Consigne ->
Mettez à l'échelle les lignes qui vont de celle contenant « Image resolution: width=1060 » jusqu'à la dernière, ces deux bornes comprises. Recopiez-les avec leurs consignes, en multipliant par 2 les coordonnées des réponses et en arrondissant à l'entier (demis vers le haut), sans reprendre les images.

Liste des lignes ->
####################

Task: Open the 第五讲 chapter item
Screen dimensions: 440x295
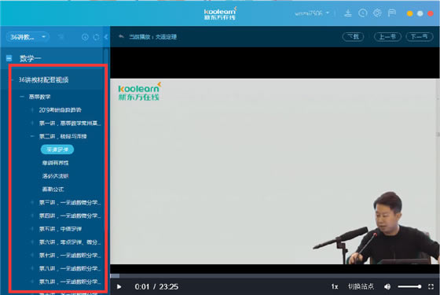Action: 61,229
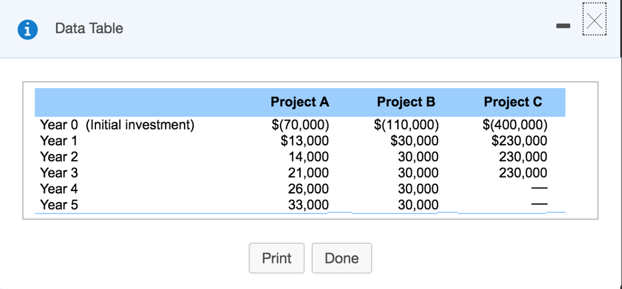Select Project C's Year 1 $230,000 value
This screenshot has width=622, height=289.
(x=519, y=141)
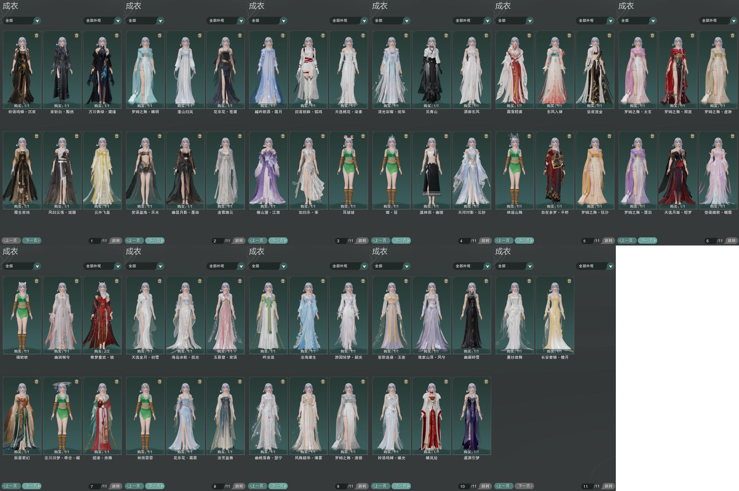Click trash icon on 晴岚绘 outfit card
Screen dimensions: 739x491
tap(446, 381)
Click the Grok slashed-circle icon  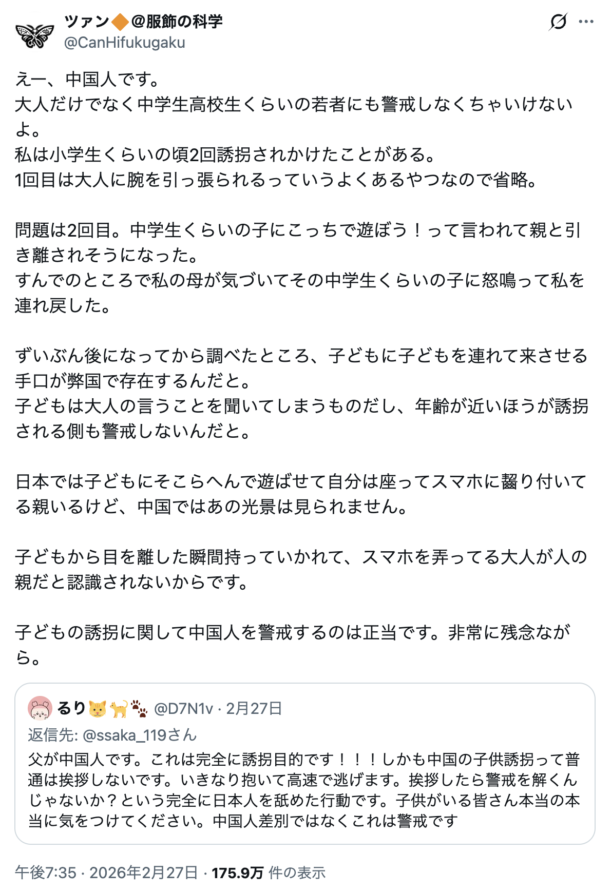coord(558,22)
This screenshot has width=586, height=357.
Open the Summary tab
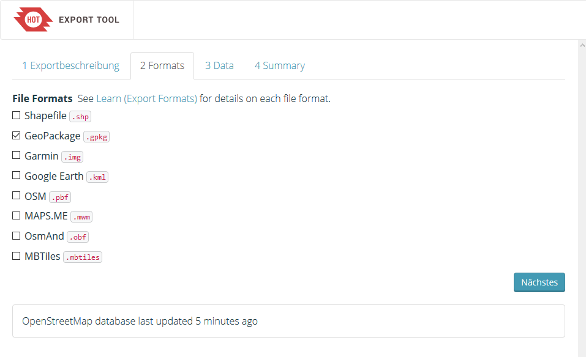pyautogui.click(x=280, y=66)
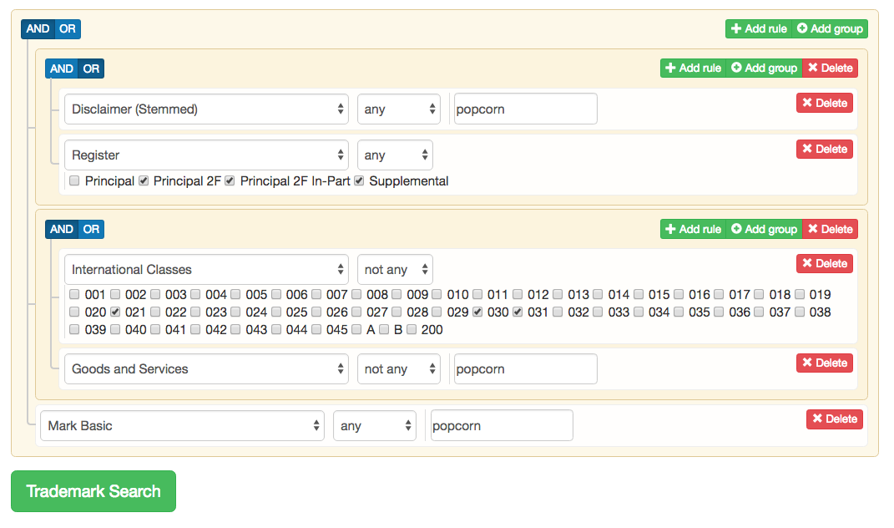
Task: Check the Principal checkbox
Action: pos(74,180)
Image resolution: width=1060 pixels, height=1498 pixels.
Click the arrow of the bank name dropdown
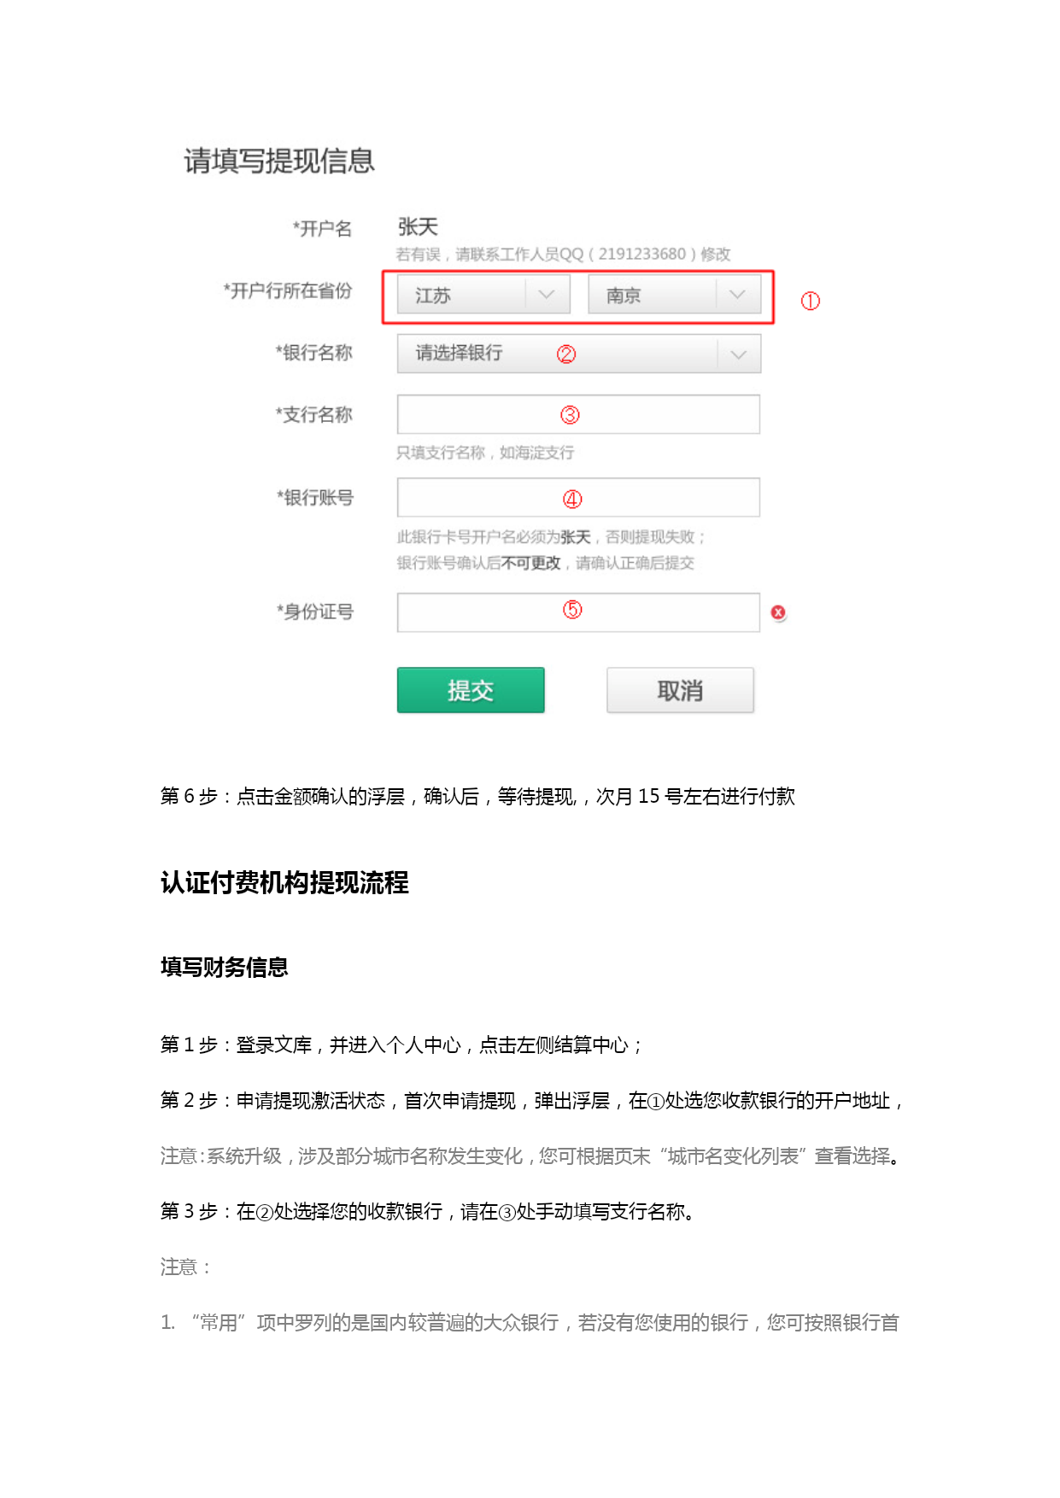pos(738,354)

####################

Réponse ->
Image resolution: width=1060 pixels, height=1498 pixels.
Click the arrow of the bank name dropdown
pos(1476,708)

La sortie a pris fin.